> [Task prompt]: Using the records below, give the number of lines where the string "agent" shows up. Add nothing to it.

************

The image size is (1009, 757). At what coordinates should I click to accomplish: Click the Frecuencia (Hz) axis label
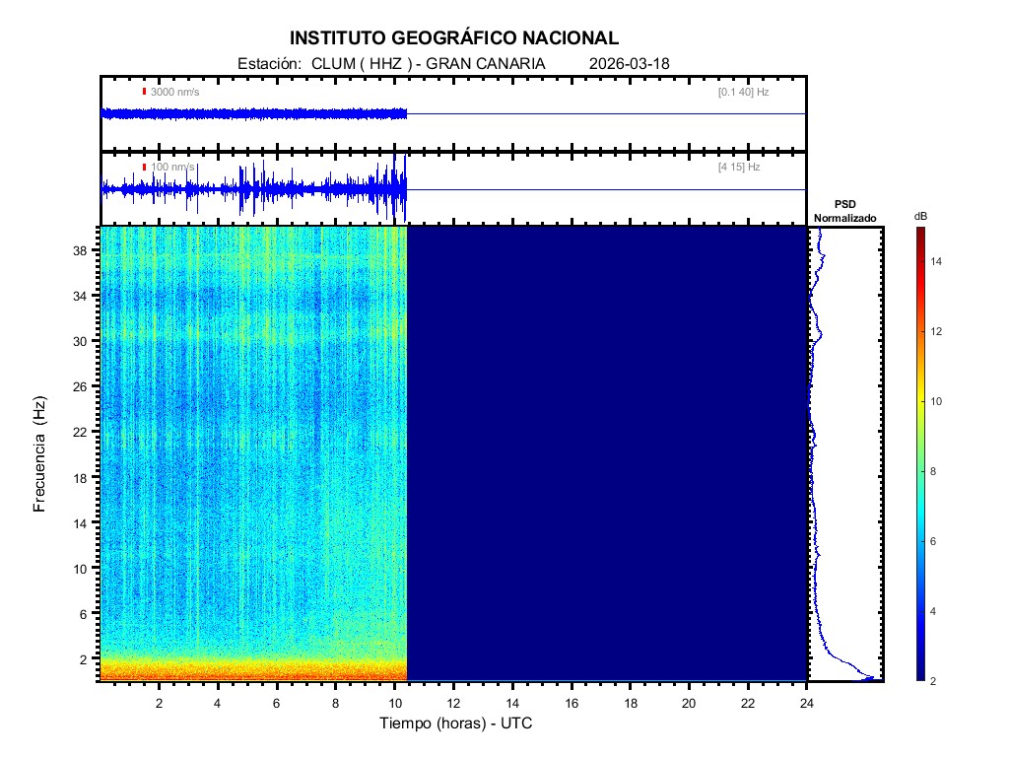(x=39, y=454)
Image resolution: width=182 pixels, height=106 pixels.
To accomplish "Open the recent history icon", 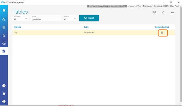I will pos(4,43).
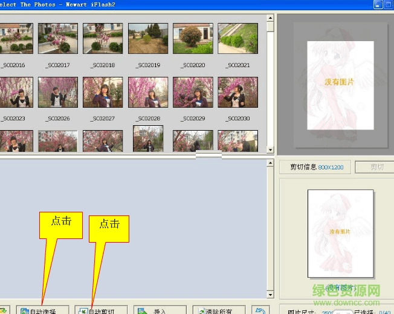This screenshot has height=314, width=394.
Task: Select photo thumbnail _SC02021
Action: [x=237, y=39]
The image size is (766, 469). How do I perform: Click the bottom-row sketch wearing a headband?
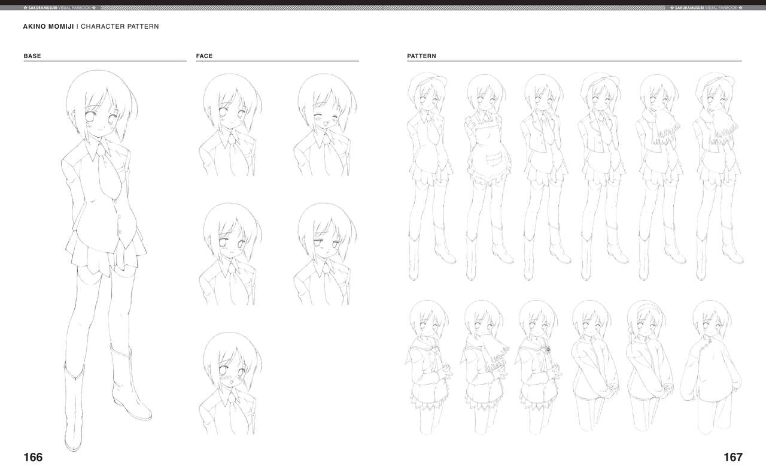pos(649,365)
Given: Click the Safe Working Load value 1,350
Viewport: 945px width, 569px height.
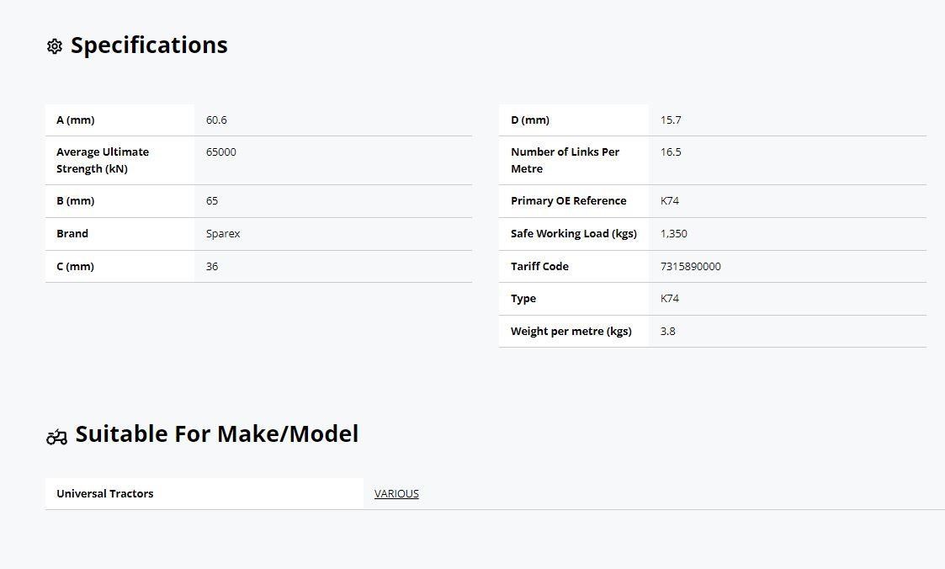Looking at the screenshot, I should [x=674, y=234].
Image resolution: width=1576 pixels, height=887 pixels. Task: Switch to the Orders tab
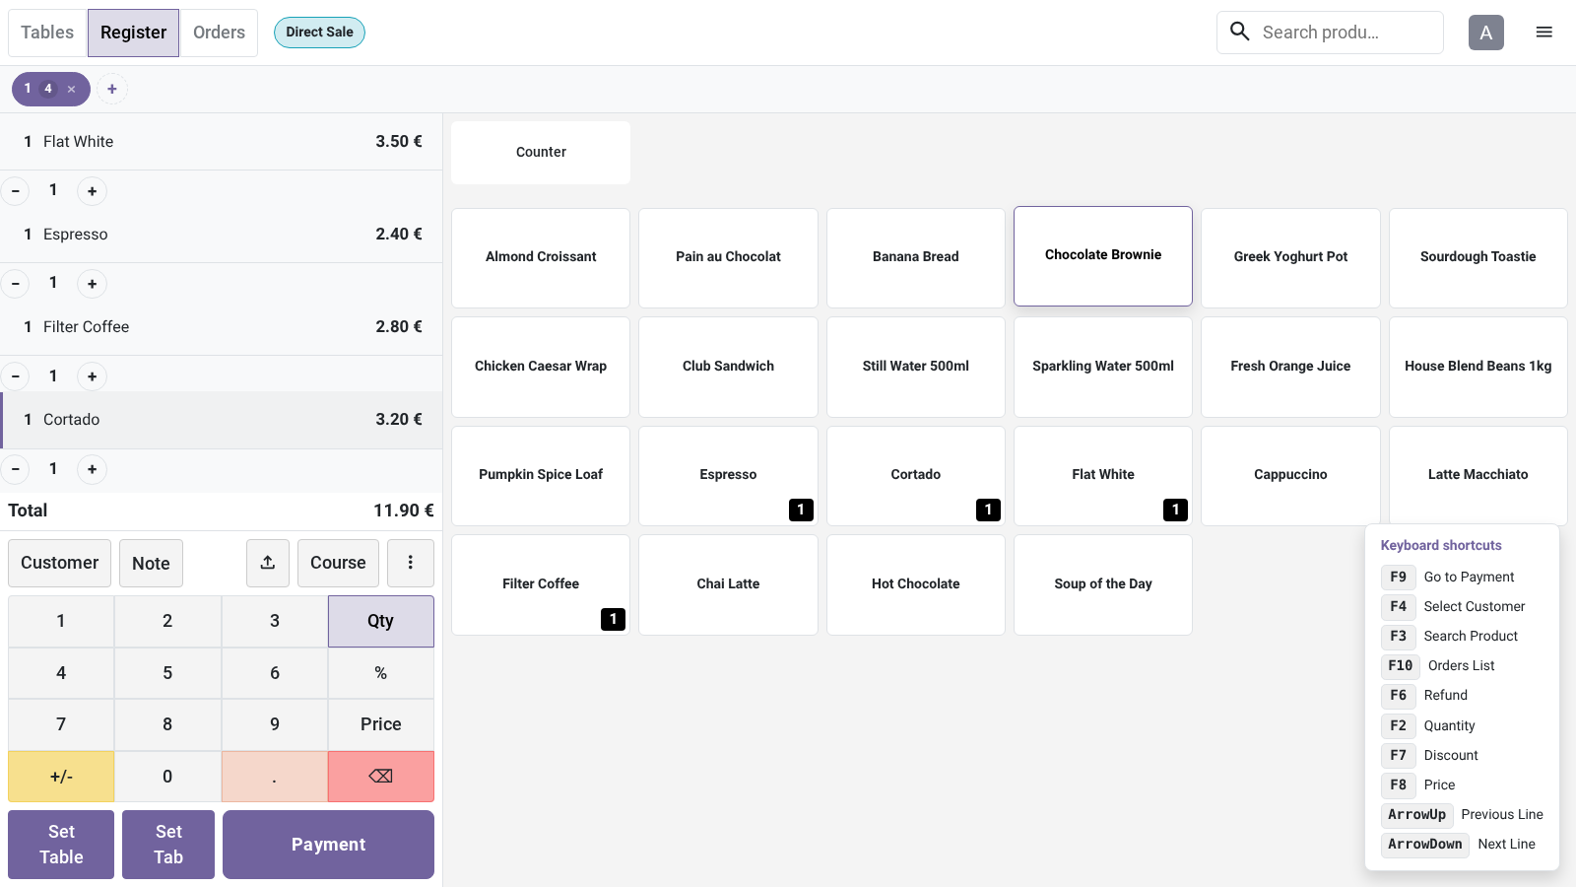coord(219,33)
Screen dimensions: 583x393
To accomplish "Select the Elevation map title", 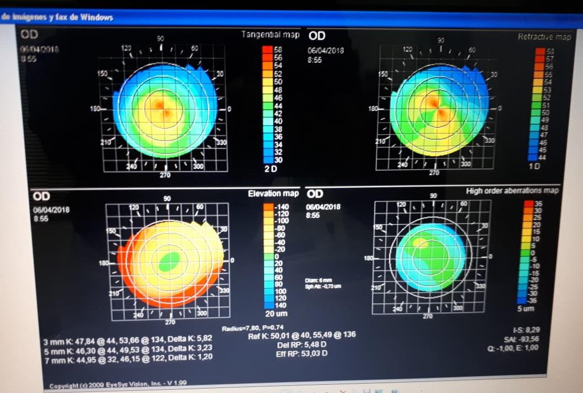I will click(x=273, y=193).
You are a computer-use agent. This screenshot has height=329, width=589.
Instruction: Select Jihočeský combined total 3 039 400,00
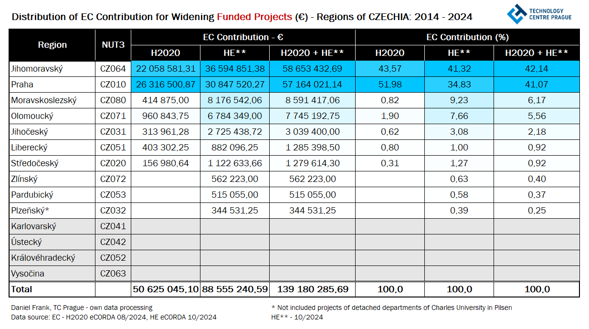pos(313,132)
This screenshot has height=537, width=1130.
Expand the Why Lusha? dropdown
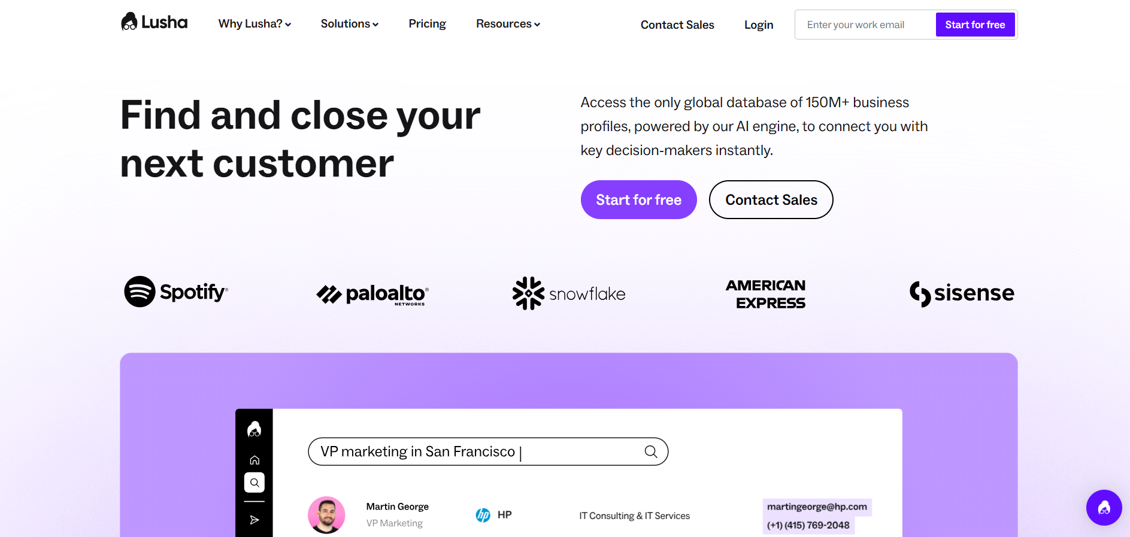coord(254,24)
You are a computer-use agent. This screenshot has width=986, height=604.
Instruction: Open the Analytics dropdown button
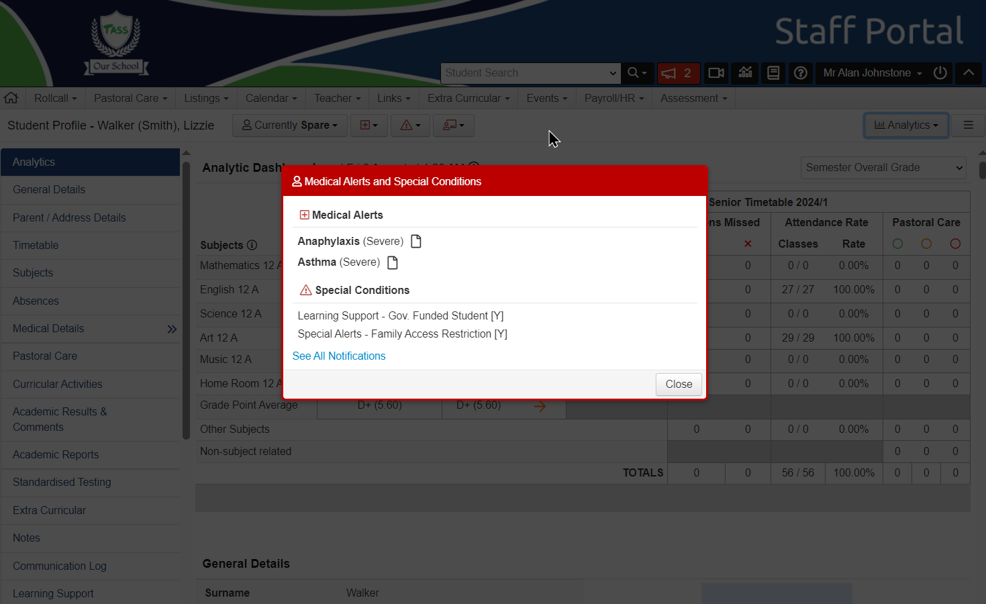coord(905,125)
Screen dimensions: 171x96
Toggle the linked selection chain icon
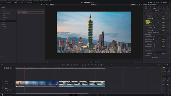tap(83, 65)
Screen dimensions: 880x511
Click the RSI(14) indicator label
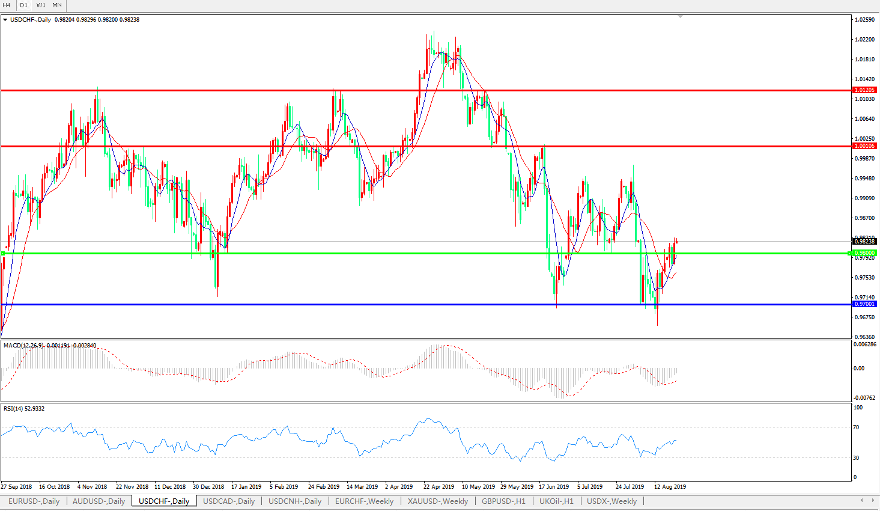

************

> [Result of the task]: 2